Android, forking, and control: Communication
Posted Jun 7, 2011 16:39 UTC (Tue) by
boudewijn (subscriber, #14185)
In reply to:
Android, forking, and control: Communication by martinfick
Parent article:
Android, forking, and control
If you define "right after they started" as a period of over five or six years, yeah, then they gave up right after they started. They gave the GTK/Gnome world a long enough chance to produce something decent that a whole ecosystem of small Gnome/GTK-based companies sprouted. The same happened after they had to decide that Gnome/GTK was never going to work across Maemo and Symbian and they had to look for something better, which is Qt.
From my own experience with Nokia, with their involvement with first KOffice and then Calligra, a project that started in 2009, they really did everything right, and did do everything the way the community said it wanted -- if you budget for the fact that there was a learning curve for both the community and the company, which is only fair.
All the work on the KOffice/Calligra engine was done in the open, they took two dozen students as interns in an attempt to grow the community, joined sprints and conferences, used the project bugzilla and the project reviewboard. There's nothing for which they can be blamed and a lot for which they can be praised.

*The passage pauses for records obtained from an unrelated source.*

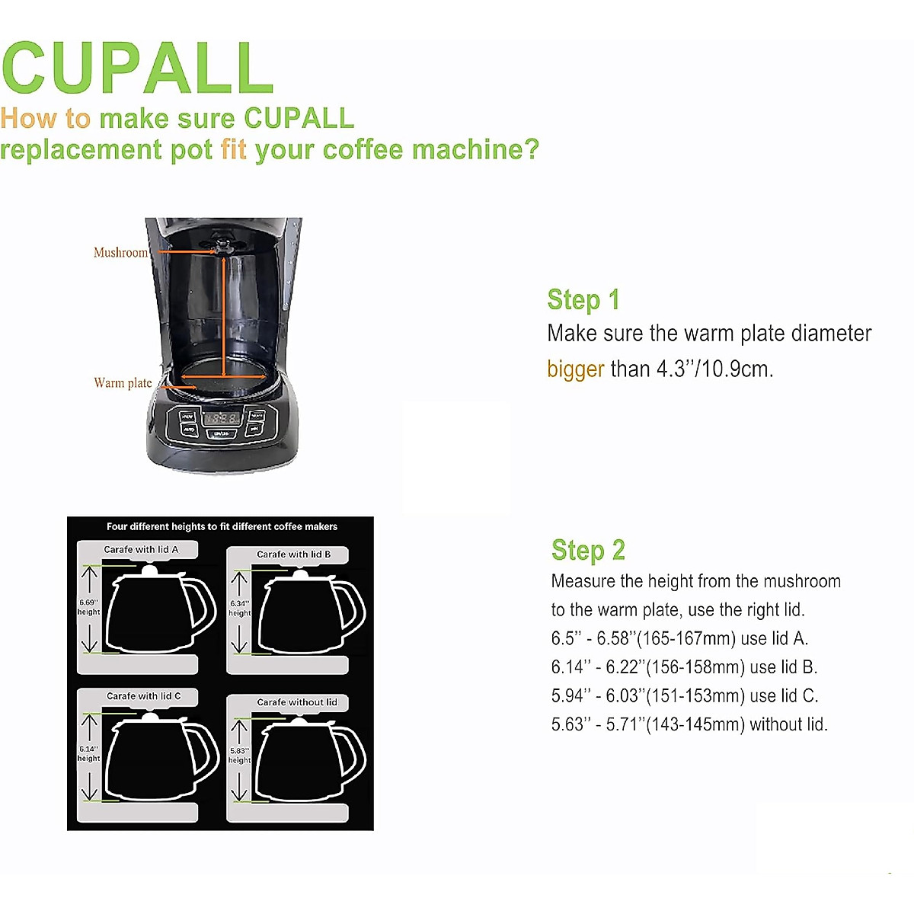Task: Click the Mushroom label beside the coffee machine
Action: pos(120,253)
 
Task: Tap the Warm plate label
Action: pos(123,383)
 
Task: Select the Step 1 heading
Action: pos(583,300)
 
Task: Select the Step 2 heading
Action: pos(588,550)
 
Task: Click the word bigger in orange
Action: pos(575,369)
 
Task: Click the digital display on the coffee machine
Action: pos(222,418)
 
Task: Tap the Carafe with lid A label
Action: pos(141,549)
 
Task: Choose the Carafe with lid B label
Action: pos(293,554)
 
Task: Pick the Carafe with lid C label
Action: pos(143,696)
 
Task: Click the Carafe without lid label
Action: pos(296,702)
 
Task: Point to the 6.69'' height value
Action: pos(88,602)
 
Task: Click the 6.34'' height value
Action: pos(239,603)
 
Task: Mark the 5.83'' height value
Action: pos(239,750)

At the MWC in Barcelona, many people felt that Nokia had given working the open source way a fair try twice, and failed hard twice, while Apple with their "grab and don't give anything" mentality are a success and Google with their "grab and dump" mentality are a success, so open source is guaranteed failure.
In the end, though I am convinced that MeeGo didn't work for Nokia not because they worked with open source communities the wrong way or the right way: they failed because of internal problems and because of problems in their partnership with Intel. But nobody in the industry will see it that way.